The 2021 Farm Practices Survey, conducted in the UK, indicated that 67% of farmers in the region consider recognising greenhouse gases to be either fairly or very important when taking decisions about their land, crops and livestock. One method of reducing emissions is to electrify equipment that traditionally runs on fossil fuels, such as tractors.
A necessary change
Modern agriculture depends on a fleet of heavy-duty vehicles, from bakkies and small utility vehicles to massive tractors and combines that can weigh several tons, plus attachments. This machinery is commonly powered by diesel engines, mostly due to their higher torque and dependability. And here is where an electrification challenge may lie.
The electric sceptics of the agriculture industry claim that the largest problem with electrifying tractors and other heavy vehicles is that battery-powered options don’t have the energy density of a diesel model required to do long, hard work in the land. As load affects battery life, pulling a piece of heavy equipment would drain power fast.
Battery technology, therefore, needs to be developed in order to withstand the heavy loads of agricultural vehicles and supply a lasting and reliable source of power.
Some manufacturers have produced compact, swappable batteries to extend the length of operation. Another option, developed by John Deere in 2019, features a long power cable that’s only available for farmers who are able to produce their own electricity via the use of solar panels, manure digesters or windmills.
Attempts to electrify farming vehicles are well underway. The work is being done, and it won’t be too long before electrification becomes more accessible. In addition to the battery itself, manufacturers must consider the other components that make electrifying possible.
Resistors will play a role in electrification by support regenerative braking. In regenerative braking, excess kinetic energy is used to recharge an electric vehicle (EV) battery.
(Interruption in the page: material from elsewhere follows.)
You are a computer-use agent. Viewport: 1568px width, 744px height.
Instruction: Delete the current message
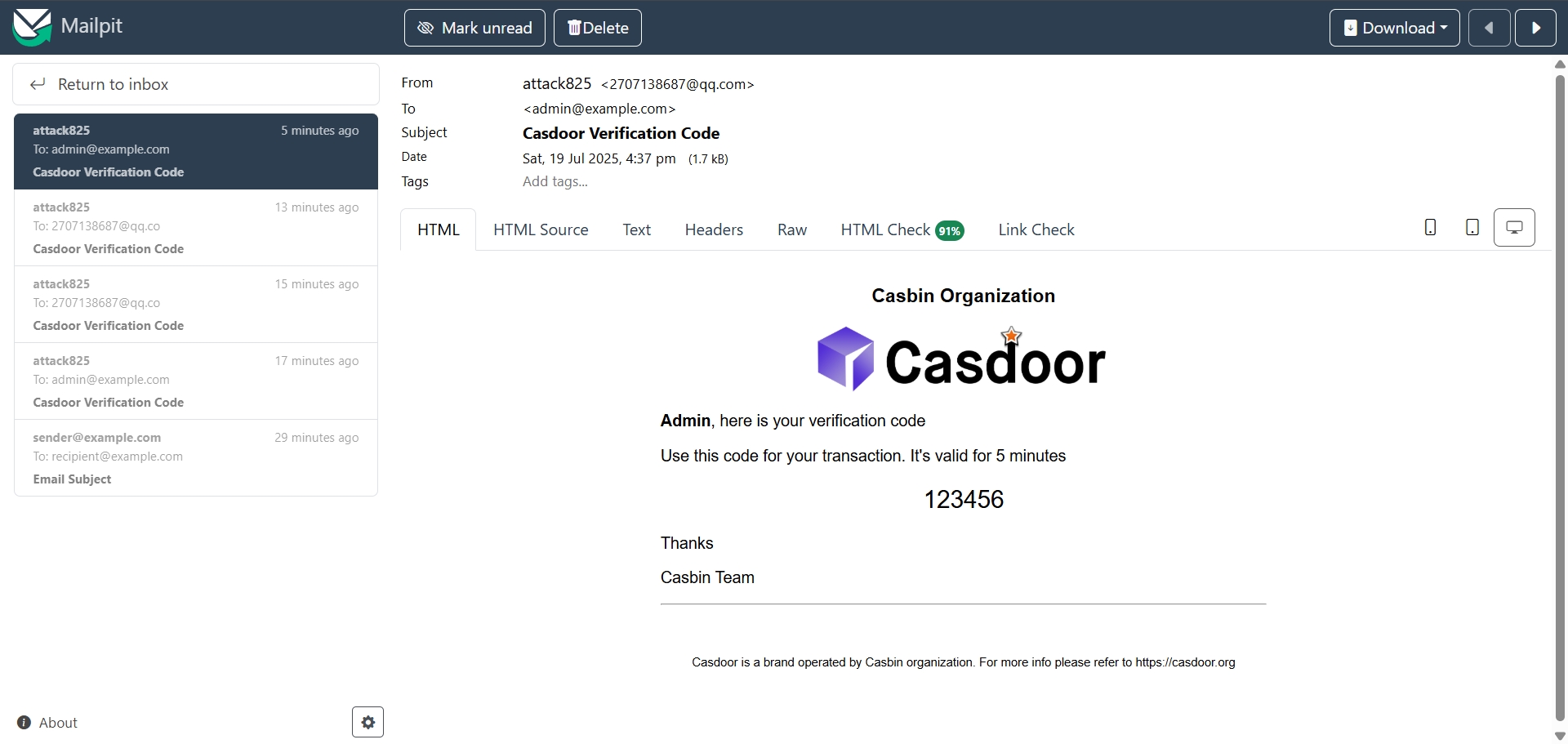coord(598,28)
This can be done because the electric motor in an EV can run in two directions: in one direction, using the electrical energy, to drive the wheels and move the vehicle, and in the other, using the excess kinetic energy to recharge the battery.
When the driver lifts a foot off the accelerator pedal and steps on the brake, the motor resists the vehicle’s motion, ‘swapping direction’, and begins putting energy back into the battery. As a result, regenerative braking uses the EV’s motor as a generator to convert lost kinetic energy into stored energy in the battery.
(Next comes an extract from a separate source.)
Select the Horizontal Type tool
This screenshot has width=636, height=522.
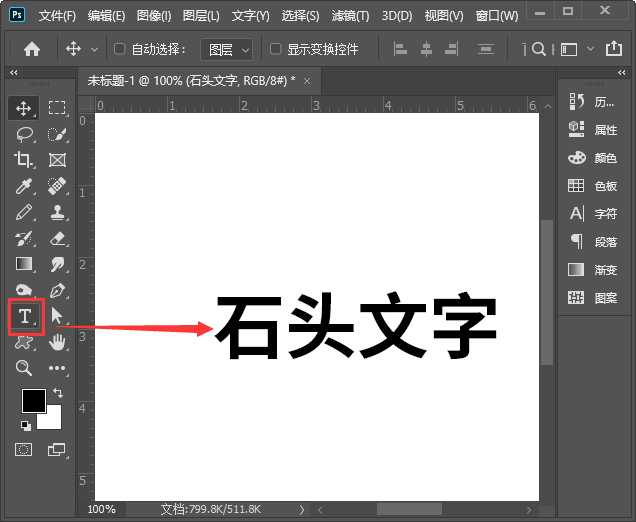[25, 316]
Regenerative braking can support the ongoing dilemma of electric tractor battery range. However, to work effectively, other technologies are needed to make the process safe and effective.
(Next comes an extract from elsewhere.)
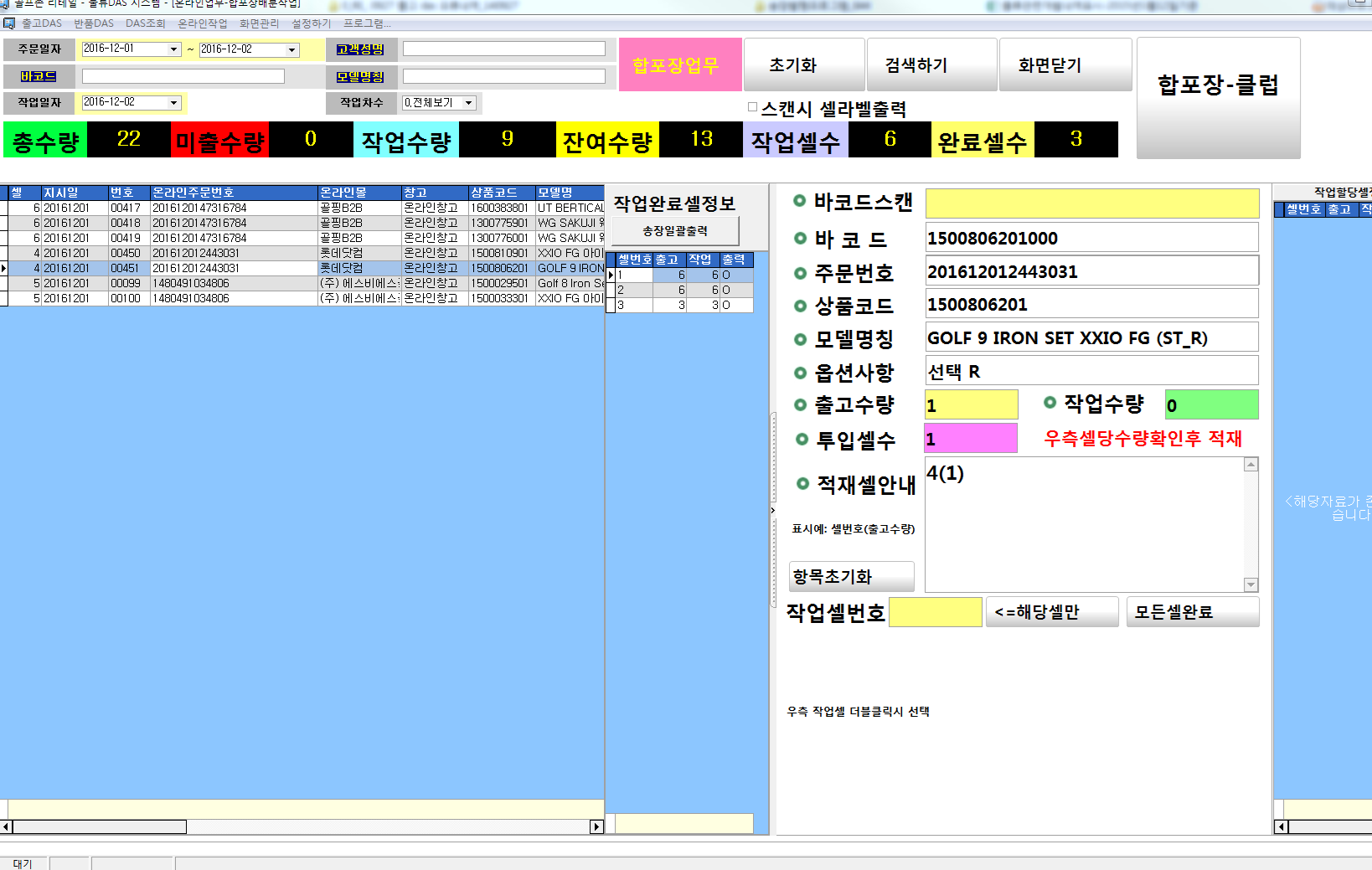Click the left arrow of the order grid scrollbar
The image size is (1372, 870).
point(6,826)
If the vehicle’s battery is already full or there’s a failure, regenerative braking cannot take place as the excess energy has nowhere to go and must be dispelled safely. If not dissipated, it won’t be possible to slow down the vehicle, resulting in braking failure. To make electrifying agriculture safe, resistors are used to collect excess energy and dissipate it safely.
While electrifying on-road vehicles has become well recognised, the same attention must be paid to other areas of the automotive industry. The agriculture sector is beginning to wake up to the prospects of decarbonising, and positive steps are being taken towards electrification.
To make it happen, agricultural vehicle manufacturers need to consider the technology that can make agricultural EVs more efficient, and safer.